O DJ Rennan da Penha deixou na manhã deste sábado, 23, Complexo Penitenciário de Gericinó, em Bangu, na zona oeste do Rio de Janeiro. A soltura do funkeiro foi determinada pela juíza Larissa Maria Nunes Barros Franklin Duarte com base na recente decisão do Supremo Tribunal Federal, que derrubou a possibilidade de prisão em segunda instância e no habeas corpus concedido ao cantor pelo ministro Rogério Schietti Cruz, na manhã desta quinta, 21.

Em seu perfil do Twitter, o músico postou uma foto comemorando a liberdade e agradecendo seus fãs.

Idealizador do Baile da Gaiola, Rennan da Penha estava preso desde março, após o Tribunal de Justiça do Rio condená-lo a seis anos e oito meses de prisão em regime fechado por associação com tráfico de drogas. Em primeira instância o cantor havia sido inocentado por falta de provas.

A decisão que determinou a expedição do alvará de soltura de Rennan foi juntada a seu processo de execução penal às 13h10 desta sexta, 22. O documento foi expedido às 15h50 do mesmo dia

No despacho que determinou a soltura do funkeiro, Larissa registra que a situação de Rennan da Penha se amolda ao decidido pelo STF quanto à impossibilidade de execução da pena antes do trânsito em julgado.

Inicialmente a defesa optou por esperar a publicação da ata do julgamento da Corte, para ter segurança jurídica de que o pedido liberdade não fosse negado. No entanto, depois de diferentes decisões de outros magistrados, o advogado Allan Caetano Ramos, que representa o artista, optou por levar o caso ao STJ.

Na manhã desta quinta, 21, o ministro Rogério Schietti Cruz concedeu um habeas corpus ‘em menor extensão’ ao cantor, determinando que a Vara de Execuções Penais no Rio apreciasse a situação de Rennan, ‘com urgência’, de acordo com a decisão do Supremo.

Segundo Schietti Cruz, o Superior Tribunal de Justiça não é o órgão competente para executar o acórdão do STF.

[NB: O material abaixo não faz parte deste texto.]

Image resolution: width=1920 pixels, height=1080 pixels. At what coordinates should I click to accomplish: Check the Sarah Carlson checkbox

Após a decisão, o advogado Allan Caetano Ramos apresentou um outro pedido de liberdade à VEP carioca.

A decisão do TJ-RJ que condenou Rennan da Penha teve como base o depoimento de uma testemunha e troca de mensagens sobre a ‘existência de bailes funk na comunidade com venda de entorpecente’, apontando para os shows promovidos por Rennan nas favelas cariocas.

No acórdão, o desembargador Antônio Carlos Nascimento Amado afirmou que Rennan atuaria como ‘olheiro’ de traficantes e produzia canções ‘enaltecendo o tráfico de drogas’.

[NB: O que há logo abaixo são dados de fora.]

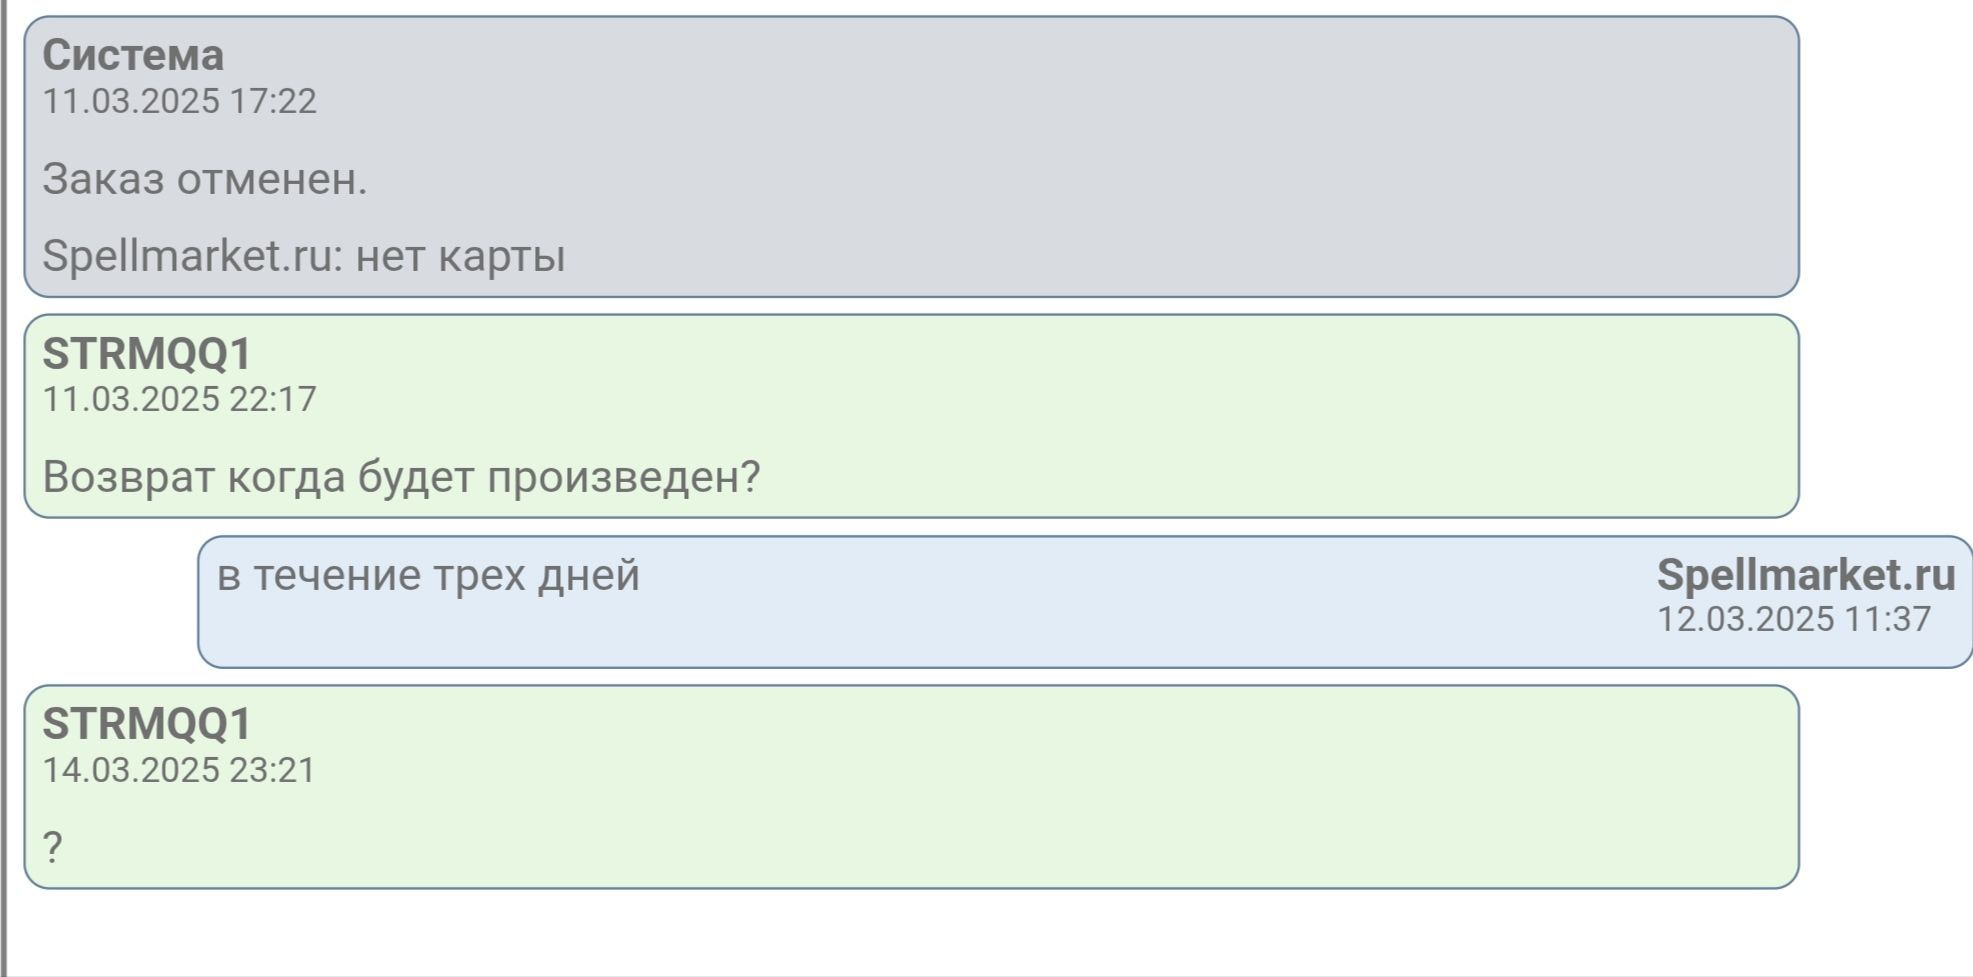This screenshot has height=977, width=1973.
Task: Click the 11.03.2025 17:22 timestamp
Action: point(179,101)
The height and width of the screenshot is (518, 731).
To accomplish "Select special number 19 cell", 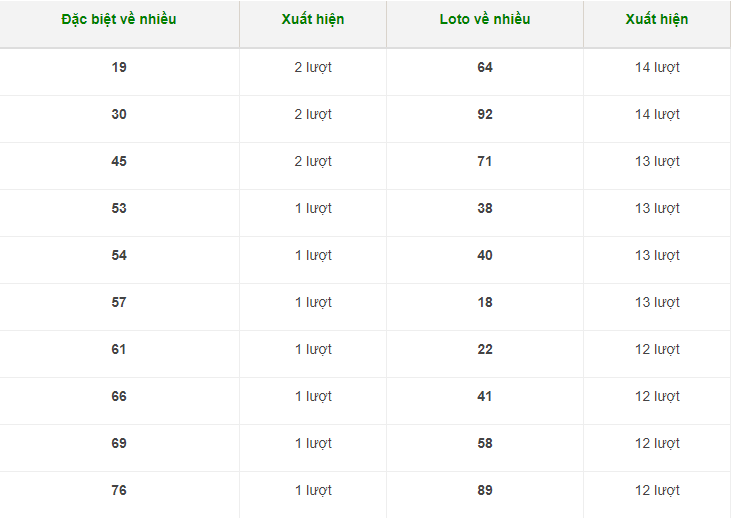I will [119, 67].
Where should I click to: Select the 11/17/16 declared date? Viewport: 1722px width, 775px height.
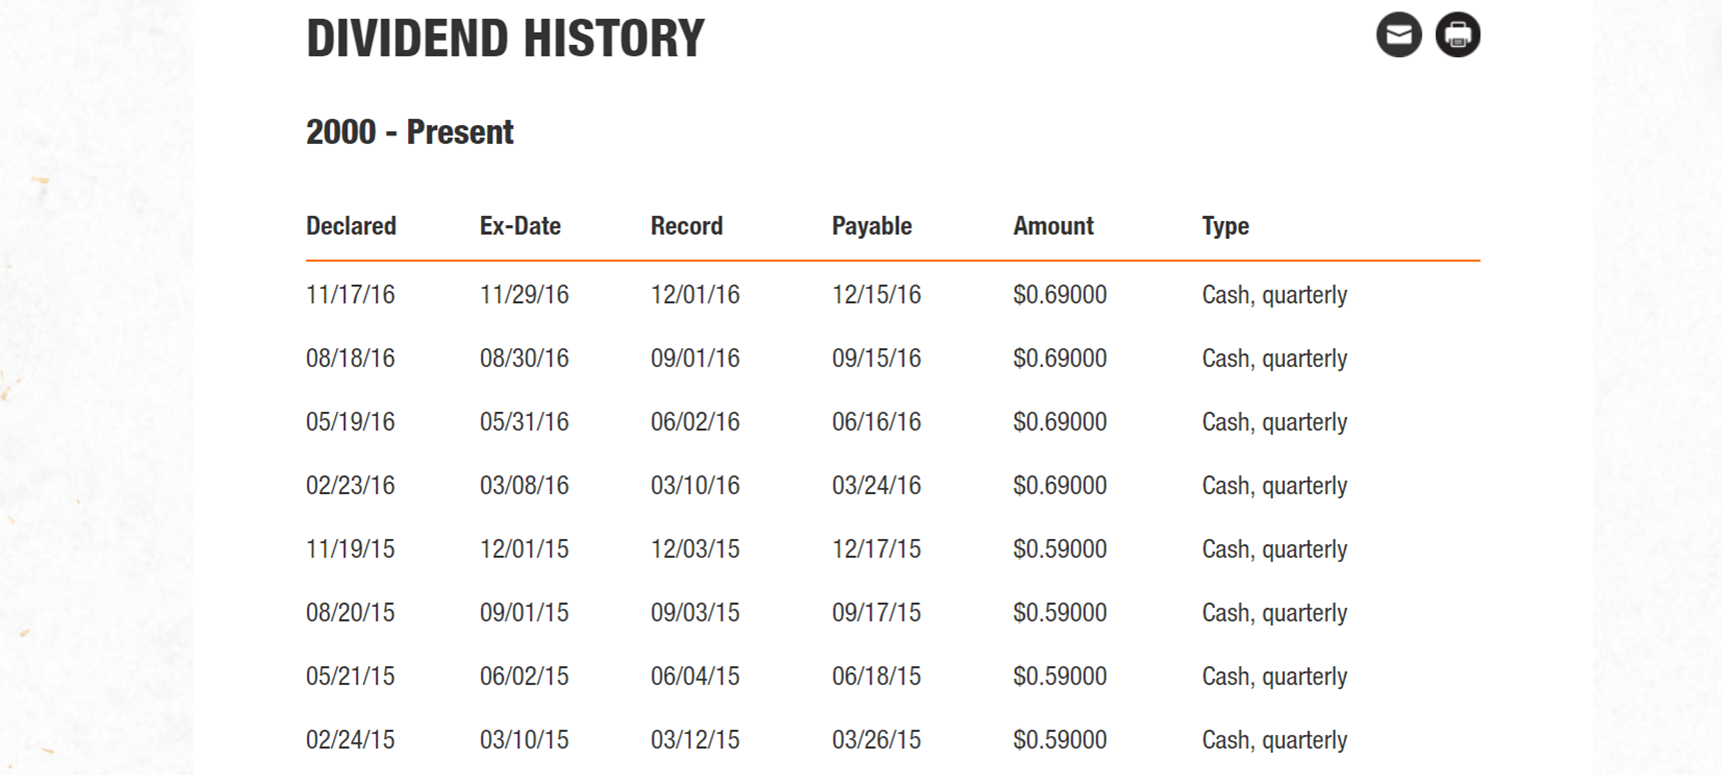[350, 295]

A defesa chegou a recorrer da decisão ao STF, pedindo que o cantor respondesse o processo em liberdade. O pedido, no entanto, foi negado pela ministra Rosa Weber que argumentou que a jurisprudência demandava a execução antecipada de pena.

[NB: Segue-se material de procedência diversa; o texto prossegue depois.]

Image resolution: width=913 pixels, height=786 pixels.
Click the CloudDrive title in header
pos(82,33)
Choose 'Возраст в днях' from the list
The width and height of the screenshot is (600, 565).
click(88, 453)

Após a prisão de Rennan da Penha, a Seccional do Rio de Janeiro da Ordem dos Advogados do Brasil manifestou preocupação com a prisão do funkeiro. No texto, a entidade dizia esperar que o caso fosse reavaliado pelas cortes superiores e manifestava repúdio ‘ao uso do sistema de justiça criminal contra setores marginalizados da sociedade com a finalidade de reproduzir uma ideologia dominante em detrimento da cultura popular’.

“A teratologia do caso, ao emitir juízo de valor negativo em relação a alguém que demonstra afeto a pessoas que faleceram na falida guerra às drogas ou que possua atividade econômica lícita vinculada a um estilo musical marginalizado pela classe dominante da sociedade salta aos olhos”, diz o texto assinado por integrantes da Comissão de Defesa do Estado Democrático de Direito da Ordem.